Starring Amy Poehler, Tina Fey, Greg Kinnear, Dax Shepard, Romany Malco, Sigourney Weaver and Steve Martin
Directed by Michael McCullers
Official Web site
Performing together for several years on “Saturday Night Live,” Amy Poehler and Tina Fey have proven to have sharp comedic skills and chemistry that served them well as co-anchors of “Weekend Update” on the long-running comedy show.
Their chemistry on that program would seem to make for a natural and obvious progression to performing together on the big screen. And while “Baby Mama” is far from a comedic masterpiece, it does provide a solid storyline that keeps the two actresses front and center for the entire film. That, in and of itself, is a rarity for big studio comedies.
In the film, Fey plays Kate Holbrook, a successful businesswoman for a large grocery store (think something like Whole Foods) who begins to hear her biological clock ticking very loudly. After some unsuccessful dealings with sperm banks, she turns to a surrogacy firm run by Chaffee Bicknell (Sigourney Weaver, in a good comic turn).
Kate is matched up with Angie Ostrowiski (Poehler), a generally unmotivated woman saddled with a selfish and constantly scheming husband (Dax Shepard). But for the whopping fee of $100,000, she gladly signs on to become a surrogate. Regarding the ridiculously high fee, Kate comments, “It costs more to have someone born than to have someone killed.” To which Bicknell responds, “It takes longer.”

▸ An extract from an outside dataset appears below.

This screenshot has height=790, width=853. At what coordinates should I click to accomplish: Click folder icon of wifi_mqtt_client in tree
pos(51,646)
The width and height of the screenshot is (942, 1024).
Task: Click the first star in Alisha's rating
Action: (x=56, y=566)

Most of the movie’s humor stems from the developing friendship between the two seemingly wildly different women. Kate is straight-laced (some would say uptight), while Angie is much more free-spirited (some would say irresponsible). Naturally, the two begin to find they might have more in common than they first thought, as they begin to bond during the course of Angie’s pregnancy.
Adding to the impending baby situation is a developing relationship that Kate strikes with Rob Ackerman, a small business owner in a neighborhood where the grocery store is building a new location. The script by Michael McCullers, who also directed the film, has problems developing the romantic relationship, with Kinnear’s character mostly underdeveloped. With the film placing much of its focus on the Kate/Angie relationship, the budding romance mostly plays as an afterthought.
The surprises in “Baby Mama” are fairly mild, but the laughs do come consistently enough to keep audiences interested. The winning pairing of Poehler and Fey plays a large part in that. However, Steve Martin, in a small role, steals a lot of laughs as Kate’s kind of spacy boss. He’s very big on eye contact, seeing it as a kind of reward to give his fellow employees.
So while the film’s comedic possibilities are never fully realized, “Baby Mama” provides proof that with the right script, Poehler and Fey have got what it takes to become the next great comedic duo.
(Rated PG-13 for crude and sexual humor, language and a drug reference.)